RM1.3b Land Deal With Dijaya Considered Valid, Says PNSB
State-owned Permodalan Negeri Selangor (PNSB) confirmed that the land deal with Dijaya Corporation worth RM1.3 billion is valid, despite the sales and purchase agreement (S&P) being signed after the dissolution of the parliament and the Selangor state assembly. “It is valid, even though the parliament is dissolved. This is because PNSB is a company. I don’t think there is any problem on that as far as we know. That is why we carried out with the signing of the agreement on 15 April,” said PNSB chief executive officer Datuk Haji Ahmad Omar during a press conference yesterday. Selangor’s caretaker Menteri Besar (MB) Tan Sri Abdul Khalid Ibrahim had earlier this week said that the deal was not confirmed.

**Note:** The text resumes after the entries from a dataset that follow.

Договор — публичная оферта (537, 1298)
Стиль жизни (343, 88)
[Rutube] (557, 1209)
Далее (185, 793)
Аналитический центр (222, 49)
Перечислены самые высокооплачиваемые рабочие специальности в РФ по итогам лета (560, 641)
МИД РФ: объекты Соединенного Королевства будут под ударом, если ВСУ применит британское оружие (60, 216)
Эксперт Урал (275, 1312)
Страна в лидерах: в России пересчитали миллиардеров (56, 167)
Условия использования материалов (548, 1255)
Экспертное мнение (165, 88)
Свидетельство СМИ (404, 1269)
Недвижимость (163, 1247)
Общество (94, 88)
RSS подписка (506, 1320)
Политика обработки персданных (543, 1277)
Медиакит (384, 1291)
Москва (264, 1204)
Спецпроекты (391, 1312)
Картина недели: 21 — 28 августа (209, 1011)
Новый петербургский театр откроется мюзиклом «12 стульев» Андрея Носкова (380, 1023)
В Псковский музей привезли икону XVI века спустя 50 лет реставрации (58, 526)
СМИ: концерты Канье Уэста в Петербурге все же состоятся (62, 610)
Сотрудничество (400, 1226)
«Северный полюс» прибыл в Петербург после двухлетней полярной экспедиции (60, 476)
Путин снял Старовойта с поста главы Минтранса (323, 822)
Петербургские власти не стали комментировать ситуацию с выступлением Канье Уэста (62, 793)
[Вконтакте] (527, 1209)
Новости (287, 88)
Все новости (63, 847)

PNSB chief executive officer rebuked the statement made by the MB and affirmed that the joint conference was set to clear the air regarding the signed agreement.

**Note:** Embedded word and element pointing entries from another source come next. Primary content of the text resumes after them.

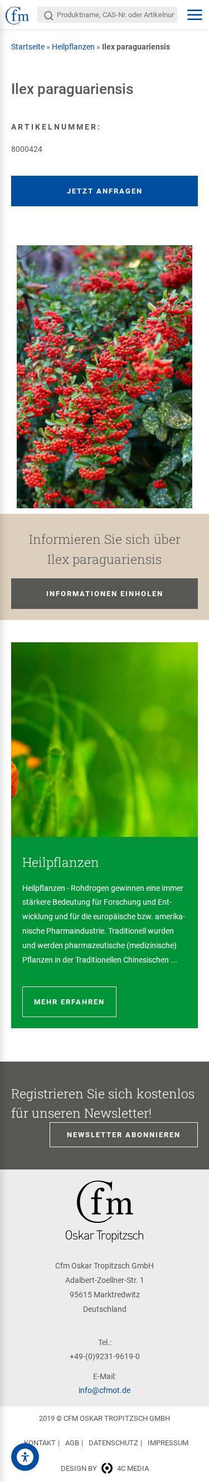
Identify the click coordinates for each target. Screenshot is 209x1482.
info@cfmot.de (104, 1390)
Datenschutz (113, 1443)
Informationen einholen (104, 593)
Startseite (28, 46)
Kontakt (40, 1443)
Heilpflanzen (73, 46)
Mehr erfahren (69, 1002)
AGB (72, 1443)
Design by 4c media (105, 1468)
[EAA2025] (25, 1457)
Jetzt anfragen (105, 191)
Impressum (168, 1443)
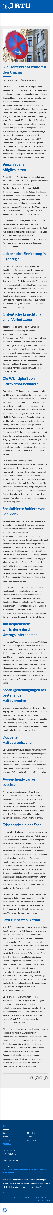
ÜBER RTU (30, 1133)
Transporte (16, 1197)
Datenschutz (31, 1141)
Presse (5, 1137)
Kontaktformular (8, 1167)
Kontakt (29, 1137)
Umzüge (27, 1197)
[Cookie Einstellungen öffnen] (5, 1212)
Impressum (7, 1141)
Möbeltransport (9, 214)
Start (4, 1133)
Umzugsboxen (44, 1200)
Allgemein (31, 80)
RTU (4, 1192)
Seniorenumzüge (40, 1197)
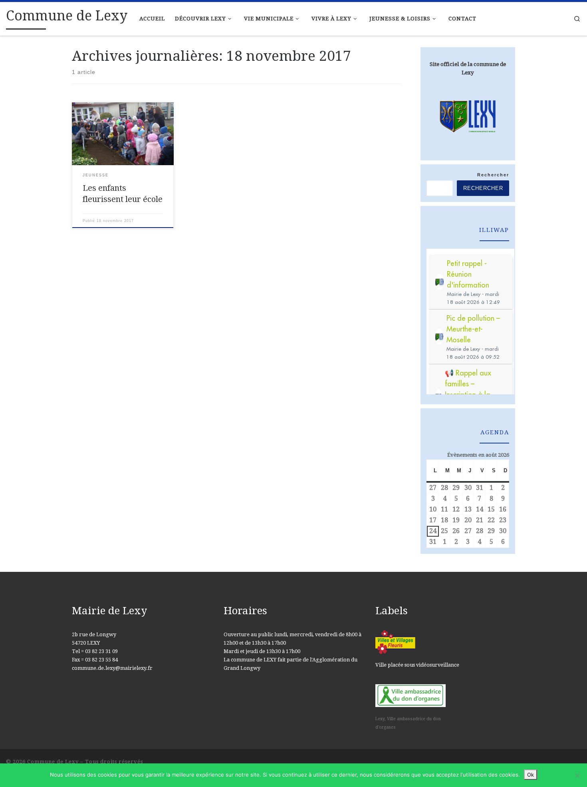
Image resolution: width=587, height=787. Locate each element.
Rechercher (493, 174)
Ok (530, 774)
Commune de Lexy (53, 762)
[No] (577, 775)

Significance: The purchase consideration comprised of land purchase price of RM587 million, interest cost, share of gross development value (GDV) and profit entitlement from the development of the land. It is expected contribute significantly to the Dijaya group’s prospects in the coming years.
Matrix Concepts To Launch RM680m Projects In Negeri Sembilan, Johor
Property developer Matrix Concepts Holdings unveiled its plans to launch projects with a GDV of RM680 million. 82 percent of the new launches would be in Negeri Sembilan, which would include the RM400.10 million integrated flagship township, Bandar Sri Sendayan while the remaining projects would be in Johor, it said. The projects would be built on 315.2 acres of land in Negeri Sembilan and Johor in 2013, according to the Negeri Sembilan-based property developer which is also seeking a listing on the Main Market of Bursa Malaysia. One of its flagship projects, Bandar Sri Sendayan, which covers 5,233 acres, is an integrated township that consists of residential, commercial, and industrial properties. It is situated near the Kuala Lumpur International Airport (KLIA), Putrajaya, and Cyberjaya. In conjunction with its initial public offering, Matrix Concepts had yesterday signed underwriting and placement agreements with Hong Leong Investment Bank, the principal adviser, managing underwriter, co-underwriter and co-placement agent; and Kenanga Investment Bank, its co-underwriter and co-placement agent.

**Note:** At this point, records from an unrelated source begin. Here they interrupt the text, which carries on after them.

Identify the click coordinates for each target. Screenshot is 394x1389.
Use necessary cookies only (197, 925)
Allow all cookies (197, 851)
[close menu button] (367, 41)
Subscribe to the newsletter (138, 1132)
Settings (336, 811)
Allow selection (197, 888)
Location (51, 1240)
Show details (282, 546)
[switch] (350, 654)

Significance: Matrix Concepts was set up in 1996, and has developed about RM2 billion worth of residential and commercial properties mainly in Negeri Sembilan and Johor. It also developed a strong reputation for delivering quality and affordable properties.
Ken Holdings Focus On Recurring Income Projects
Ken Holdings plans to introduce more recurring income projects to provide steady earnings in the long term. The property developer is aiming to launch three new development projects this year consisting of the fifth phase of the Ken Rimba township in Shah Alam, a boutique property development in Genting Highlands, and the first phase township development in Iskandar Malaysia. Currently the group is developing a commercial development in Taman Tun Dr Ismail (Ken TTDI), which is RM130 million maiden recurring income project that is expected to be completed next year. According to executive chairman Datuk Kenny Tan Boon Kang, the project will carry with similar components to be built in Iskandar Malaysia. Over at Penang, Tan said the development was being halted at the moment due to certain disagreements with the authorities, and no timeframe was set for the project to resume. For its green residential development in Kelantan, the project is expected to boost the company’s order book to more than RM2 billion.
Significance: The recurring income projects are part of the group’s diversification strategy to ensure sustainable growth so that the company can provide decent dividends to shareholders. Moving forward, the group will focus on niche development projects in Iskandar Malaysia which comprise highly-rated green buildings at affordable prices.